Rheumatoid arthritis (RA) is characterized by inflammatory joint pathology leading to the degradation of articular bone and cartilage, primarily triggered by synovial inflammation, resulting in joint discomfort. The metacarpophalangeal and proximal interphalangeal joints are predominantly affected. Treatment typically involves a combination of biological and synthetic disease-modifying antirheumatic drugs (DAMARDs) alongside steroid therapy. The application of nanomedicine has been instrumental in enhancing treatment efficacy by facilitating controlled release of pharmacologically active compounds, thus augmenting bioavailability and enabling targeted drug delivery. Gingerol, a constituent of ginger, possesses multifaceted properties. including anti-inflammatory, anti-oxidant, antidiabetic, and antipyretic effects. In this study, gingerol-loaded poly(lactic-co-glycolic acid) (PLGA) nanoparticles (NPs), coated with chitosan, were administered orally to rats over a period of 21 days to address RA induced by complete Freund adjuvant (CFA). The rats were segregated into four experimental groups. Upon completion of the treatment regimen, blood samples were collected for the assessment of cyclooxygenase-2 (COX-2), RA factor, interleukin-6 (IL-6), and tumor necrosis factor-alpha (TNF-α).

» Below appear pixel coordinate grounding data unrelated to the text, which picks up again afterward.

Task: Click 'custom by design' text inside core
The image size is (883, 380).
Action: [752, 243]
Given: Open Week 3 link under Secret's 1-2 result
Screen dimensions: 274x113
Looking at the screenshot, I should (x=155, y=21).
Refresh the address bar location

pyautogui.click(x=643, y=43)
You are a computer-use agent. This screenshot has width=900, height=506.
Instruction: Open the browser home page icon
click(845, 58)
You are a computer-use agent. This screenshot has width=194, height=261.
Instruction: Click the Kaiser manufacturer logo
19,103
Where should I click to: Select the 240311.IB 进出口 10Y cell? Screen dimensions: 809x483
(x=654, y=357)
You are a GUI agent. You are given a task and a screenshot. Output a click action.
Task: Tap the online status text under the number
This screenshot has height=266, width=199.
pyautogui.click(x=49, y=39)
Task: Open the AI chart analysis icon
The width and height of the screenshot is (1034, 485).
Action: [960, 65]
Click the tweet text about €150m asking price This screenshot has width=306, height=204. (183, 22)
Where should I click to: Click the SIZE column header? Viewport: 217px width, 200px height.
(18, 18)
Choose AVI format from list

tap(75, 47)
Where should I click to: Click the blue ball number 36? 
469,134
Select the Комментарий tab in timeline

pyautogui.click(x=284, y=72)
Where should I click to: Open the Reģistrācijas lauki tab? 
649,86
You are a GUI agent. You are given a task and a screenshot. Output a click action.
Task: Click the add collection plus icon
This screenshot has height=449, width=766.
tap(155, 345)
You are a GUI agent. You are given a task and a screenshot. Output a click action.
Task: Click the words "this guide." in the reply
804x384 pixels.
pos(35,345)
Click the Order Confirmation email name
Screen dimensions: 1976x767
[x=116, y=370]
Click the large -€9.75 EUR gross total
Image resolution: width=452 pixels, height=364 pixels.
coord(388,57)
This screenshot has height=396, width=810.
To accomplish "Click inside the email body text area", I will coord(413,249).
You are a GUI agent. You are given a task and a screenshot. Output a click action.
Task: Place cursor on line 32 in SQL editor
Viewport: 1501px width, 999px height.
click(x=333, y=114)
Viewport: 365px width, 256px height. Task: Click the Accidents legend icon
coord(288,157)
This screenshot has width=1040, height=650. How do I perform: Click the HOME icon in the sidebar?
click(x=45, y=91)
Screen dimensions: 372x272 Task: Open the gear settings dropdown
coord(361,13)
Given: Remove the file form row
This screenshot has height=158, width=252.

Subsequent gene expression analysis was conducted to evaluate the levels of interleukin-4 (IL-4), interleukin-17a (IL-17a), IL-6, interferon-gamma (INF-γ), TNF-α, interleukin-1 beta (IL-1β), osteoprotegerin (OPG), and receptor activator of nuclear factor kappa-B ligand (RANKL). Statistical analyses utilizing one-way ANOVA followed by Tukey tests were applied to the data. The gene expression profiling revealed significant disparities in mRNA levels of IL-1β, IL-6, IL-4, IL-17a, RANKL, INF-γ, and TNF-α between the CFA-induced arthritis group and the control group. Consequently, it was inferred that gingerol-loaded PLGA NPs coated with chitosan exhibited heightened therapeutic efficacy in addressing CFA-induced arthritis in rats.